"""

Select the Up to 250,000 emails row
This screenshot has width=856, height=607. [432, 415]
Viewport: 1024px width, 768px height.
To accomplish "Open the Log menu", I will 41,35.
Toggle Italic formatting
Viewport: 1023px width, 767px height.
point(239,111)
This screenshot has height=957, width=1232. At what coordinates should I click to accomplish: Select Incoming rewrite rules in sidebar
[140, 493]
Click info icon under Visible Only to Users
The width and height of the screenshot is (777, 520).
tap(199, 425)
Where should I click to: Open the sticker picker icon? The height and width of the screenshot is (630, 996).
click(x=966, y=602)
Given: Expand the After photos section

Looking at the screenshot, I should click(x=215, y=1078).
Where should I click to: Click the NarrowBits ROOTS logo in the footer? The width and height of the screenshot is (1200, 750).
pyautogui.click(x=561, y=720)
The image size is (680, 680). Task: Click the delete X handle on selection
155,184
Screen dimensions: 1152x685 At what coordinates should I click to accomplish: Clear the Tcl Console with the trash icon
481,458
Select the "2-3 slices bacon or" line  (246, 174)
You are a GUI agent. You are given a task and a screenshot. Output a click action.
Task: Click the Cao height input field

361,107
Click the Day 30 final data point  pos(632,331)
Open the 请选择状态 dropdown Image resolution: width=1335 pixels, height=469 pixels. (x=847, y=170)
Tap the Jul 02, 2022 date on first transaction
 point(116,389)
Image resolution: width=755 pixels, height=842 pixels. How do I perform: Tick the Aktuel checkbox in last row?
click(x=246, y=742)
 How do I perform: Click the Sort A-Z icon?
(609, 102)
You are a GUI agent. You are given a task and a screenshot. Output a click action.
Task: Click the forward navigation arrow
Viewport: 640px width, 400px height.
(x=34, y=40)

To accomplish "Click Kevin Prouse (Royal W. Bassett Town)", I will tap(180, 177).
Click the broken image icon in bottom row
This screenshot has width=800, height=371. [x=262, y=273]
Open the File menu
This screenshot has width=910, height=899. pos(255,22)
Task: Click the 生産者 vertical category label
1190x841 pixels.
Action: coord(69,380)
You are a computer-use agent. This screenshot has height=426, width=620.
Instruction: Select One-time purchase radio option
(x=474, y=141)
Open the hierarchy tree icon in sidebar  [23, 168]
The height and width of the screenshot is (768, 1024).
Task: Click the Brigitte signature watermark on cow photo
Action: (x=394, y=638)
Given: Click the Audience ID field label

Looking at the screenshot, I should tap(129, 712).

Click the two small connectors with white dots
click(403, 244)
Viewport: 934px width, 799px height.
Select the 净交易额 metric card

"""

▸ **Exercise instructions**
From the records above, print exactly the lines that run from the line with "Given: Expand the After photos section" to the line with "Click the Day", inclusive.

▸ **Task result**
Given: Expand the After photos section

Looking at the screenshot, I should click(x=215, y=1078).
Where should I click to: Click the NarrowBits ROOTS logo in the footer? The width and height of the screenshot is (1200, 750).
pyautogui.click(x=561, y=720)
The image size is (680, 680). Task: Click the delete X handle on selection
155,184
Screen dimensions: 1152x685 At what coordinates should I click to accomplish: Clear the Tcl Console with the trash icon
481,458
Select the "2-3 slices bacon or" line  (246, 174)
You are a GUI agent. You are given a task and a screenshot. Output a click action.
Task: Click the Cao height input field

361,107
Click the Day 30 final data point  pos(632,331)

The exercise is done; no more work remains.